GOALS -
• a. According to the text on MIRVed missiles, in what year did the Soviet Union eventually develop MIRVs?
• b. Decide whether each statement below agrees with the text on MIRVed missiles. Answer yes or no for each, and quote the words of the text that decide it.
(i) Senator Jackson criticized the SALT I Treaty in mid-1972.
(ii) Richard Perle had been a student of Wohlstetter.
(iii) The low point of Minuteman's vulnerability was usually projected for the second half of the 1980s.
• c. Rewrite the paragraph of the text on MIRVed missiles that begins "Senator Jackson, as he berated" as a shorter version that keeps its main facts.

DOCUMENT TEXT -

The simple arithmetic of MIRVing, combined with the large size of Soviet warheads, meant that there was a good chance that US ICBMs could become vulnerable to a counterforce threat one day even if not as quickly as claimed by the Nixon Administration. Moreover liberal arms controllers had criticised the advanced US MIRVing programme as destabilizing because of its counter-force (taken to be synonymous with first strike) implications and so they could not so easily dismiss concerns about comparable Soviet capabilities. There was therefore a shared assumption that MIRVed ICBMs held in quantity by either side could be profoundly disturbing. The eventual Soviet development of MIRVs in 1974, after a number of false alarms, meant that, for the rest of the decade, the evolving vulnerability of Minuteman was charted and its nadir projected, usually at some point in the first half of the 1980s, in a manner similar to intelligence calculations of the first years of the cold war on the imminent ‘year of maximum peril’.4

Senator Jackson, as he berated the SALT I Treaty in mid-1972 for doing nothing to prevent this threat, acknowledged the US would still have a capacity to retaliate as required by assured destruction concepts, even after a Soviet attack against US ICBM and bomber bases. He identified those Soviet forces left in reserve as presenting an even more fearful threat. The US President would have only one option: to annihilate Russian cities, ‘knowing full well, however, that the Russians could strike back at our populated centers far more effectively, killing more people, virtually wiping out our population’. This possibility might undermine deterrence because the Russians ‘might conclude that no American President would order such a move’.5 Helping Jackson develop his ideas was Richard Perle, a student of Wohlstetter’s who shared his mentor’s unwavering focus on all developing American vulnerabilities.

DATASET -
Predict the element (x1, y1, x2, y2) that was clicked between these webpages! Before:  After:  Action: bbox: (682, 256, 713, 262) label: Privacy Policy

--

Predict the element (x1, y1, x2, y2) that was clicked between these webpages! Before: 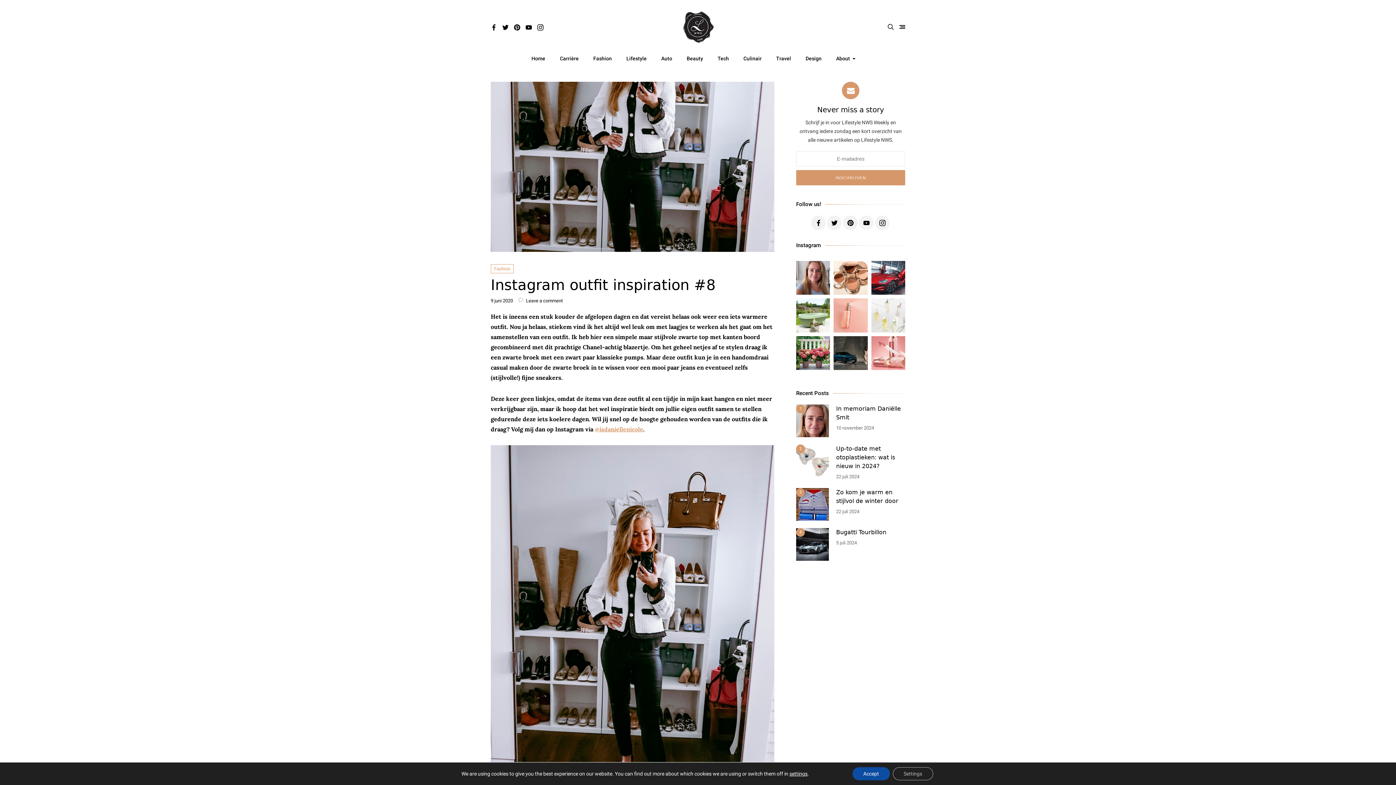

SOLUTIONS IN ORDER -
• a. 1974

• b.
(i) Yes: "as he berated the SALT I Treaty in mid-1972"
(ii) Yes: "Richard Perle, a student of Wohlstetter’s"
(iii) No: "usually at some point in the first half of the 1980s"

• c. In mid-1972 Senator Jackson attacked the SALT I Treaty for doing nothing to prevent the threat. He admitted that after a Soviet attack on US ICBM and bomber bases, the US could still retaliate as assured destruction required. He saw the Soviet forces held in reserve as a greater threat. The President's only option would be to destroy Russian cities, and the Russians could then strike back at American population centers far more effectively. Jackson warned that this might weaken deterrence, since the Russians might conclude no President would order such a move. Richard Perle, a student of Wohlstetter's who shared his focus on American vulnerabilities, helped Jackson develop these ideas.